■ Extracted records
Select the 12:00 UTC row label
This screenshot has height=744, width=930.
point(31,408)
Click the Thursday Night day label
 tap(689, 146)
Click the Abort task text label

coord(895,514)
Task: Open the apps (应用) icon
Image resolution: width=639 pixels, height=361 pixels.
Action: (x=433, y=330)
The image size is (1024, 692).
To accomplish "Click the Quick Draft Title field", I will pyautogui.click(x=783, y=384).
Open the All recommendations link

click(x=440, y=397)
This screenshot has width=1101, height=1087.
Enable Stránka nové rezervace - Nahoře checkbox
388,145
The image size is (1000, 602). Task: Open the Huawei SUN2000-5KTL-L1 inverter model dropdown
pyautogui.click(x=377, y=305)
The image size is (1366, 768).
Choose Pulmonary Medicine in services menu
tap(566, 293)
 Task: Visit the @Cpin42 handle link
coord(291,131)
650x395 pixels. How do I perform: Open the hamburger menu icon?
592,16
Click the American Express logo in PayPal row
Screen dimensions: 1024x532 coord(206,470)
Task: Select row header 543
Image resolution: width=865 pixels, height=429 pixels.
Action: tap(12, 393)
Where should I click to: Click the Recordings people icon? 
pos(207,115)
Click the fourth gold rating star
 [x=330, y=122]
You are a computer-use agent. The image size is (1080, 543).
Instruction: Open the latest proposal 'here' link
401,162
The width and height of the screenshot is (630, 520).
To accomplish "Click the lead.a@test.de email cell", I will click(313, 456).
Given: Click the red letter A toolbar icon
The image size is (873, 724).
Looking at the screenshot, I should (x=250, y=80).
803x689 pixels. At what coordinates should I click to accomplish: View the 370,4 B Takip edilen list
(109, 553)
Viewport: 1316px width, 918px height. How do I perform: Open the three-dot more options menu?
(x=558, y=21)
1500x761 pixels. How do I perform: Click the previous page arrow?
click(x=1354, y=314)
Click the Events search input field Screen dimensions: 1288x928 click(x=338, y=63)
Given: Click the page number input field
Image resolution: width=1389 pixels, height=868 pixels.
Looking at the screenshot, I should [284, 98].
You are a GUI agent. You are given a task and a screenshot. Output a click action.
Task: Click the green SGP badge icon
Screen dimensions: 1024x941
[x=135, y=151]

■ Work item
In the records above, find each line with the string "input" and list it.

■ Answer for this exercise
Click the Events search input field Screen dimensions: 1288x928 click(x=338, y=63)
Given: Click the page number input field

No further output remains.